## Problem requirements
Repeat exactly, and only, the lines from the line bearing "Click the plus sign in CAMPAIGN pill" through the end of the material. Do not copy the pictures.
::: Exercise materials :::
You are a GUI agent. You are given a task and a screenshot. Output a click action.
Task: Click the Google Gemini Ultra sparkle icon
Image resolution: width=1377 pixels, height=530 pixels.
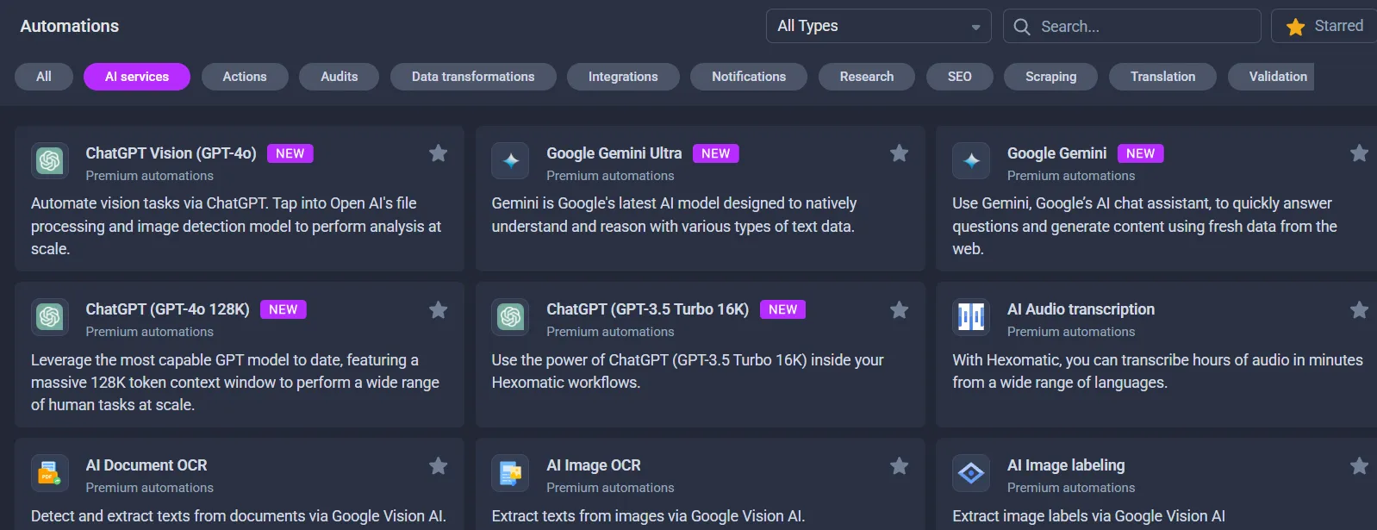(x=510, y=161)
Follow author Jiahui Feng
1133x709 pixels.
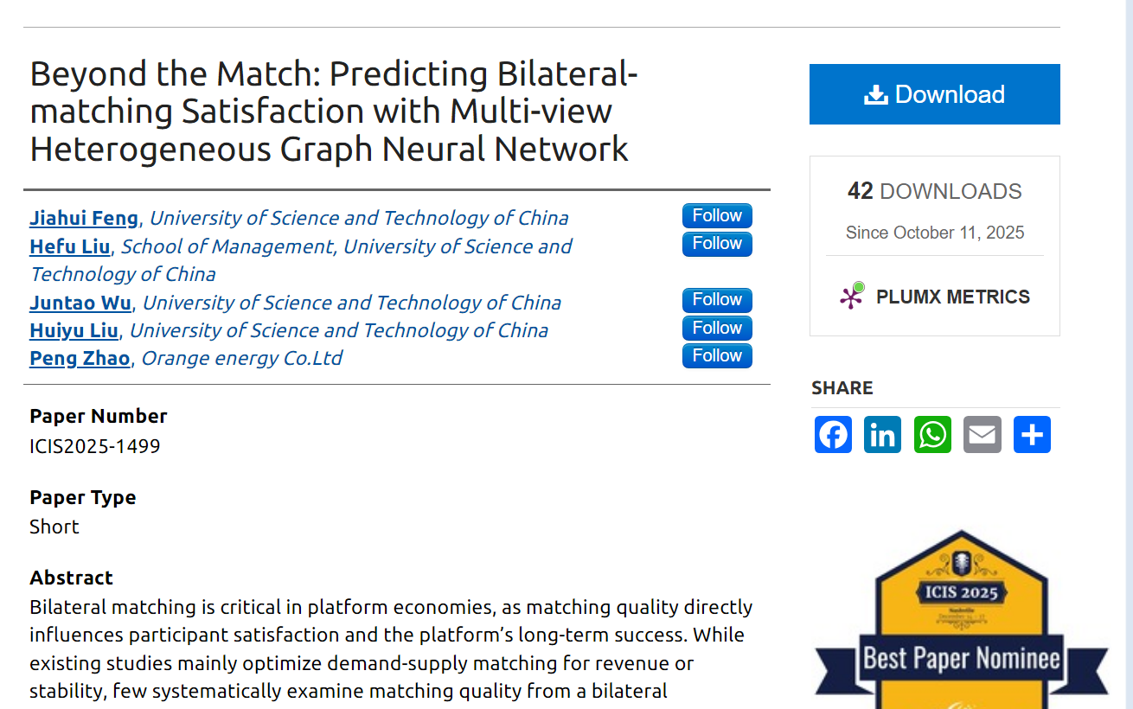pos(717,216)
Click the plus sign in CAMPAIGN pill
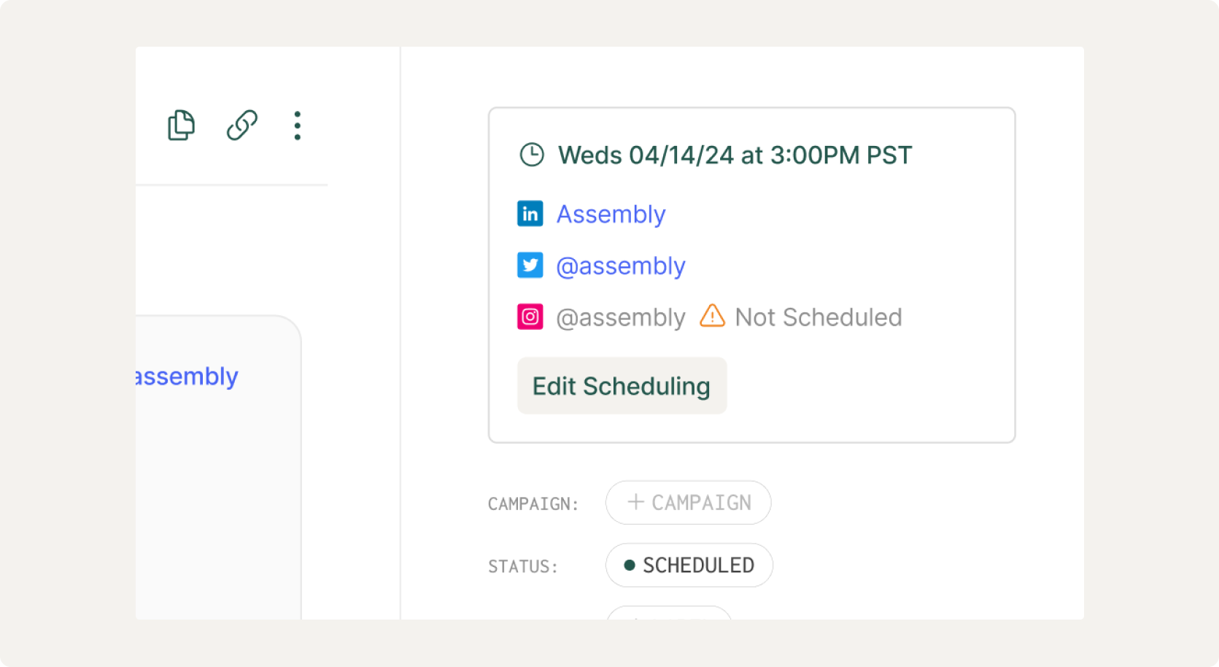 click(x=635, y=502)
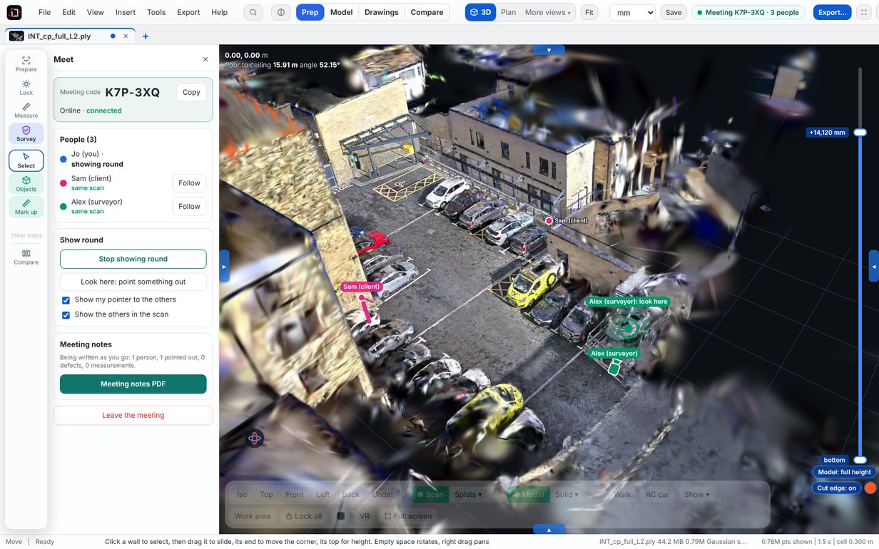Screen dimensions: 879x549
Task: Open the Look tool in sidebar
Action: (x=26, y=88)
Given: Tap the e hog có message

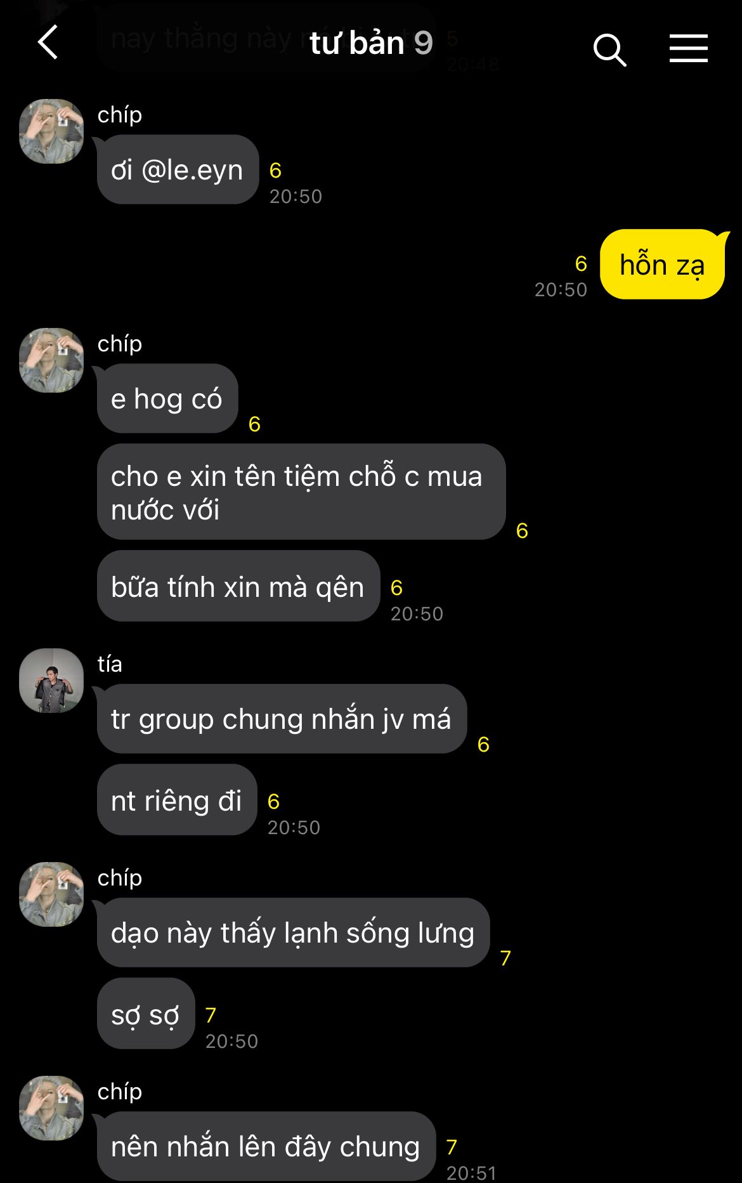Looking at the screenshot, I should (x=167, y=398).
:::
## Result for this task
Click the plus sign in CAMPAIGN pill
 click(x=635, y=502)
Screen dimensions: 879x549
Task: Open the Look tool in sidebar
Action: (x=26, y=88)
Given: Tap the e hog có message

Looking at the screenshot, I should (x=167, y=398).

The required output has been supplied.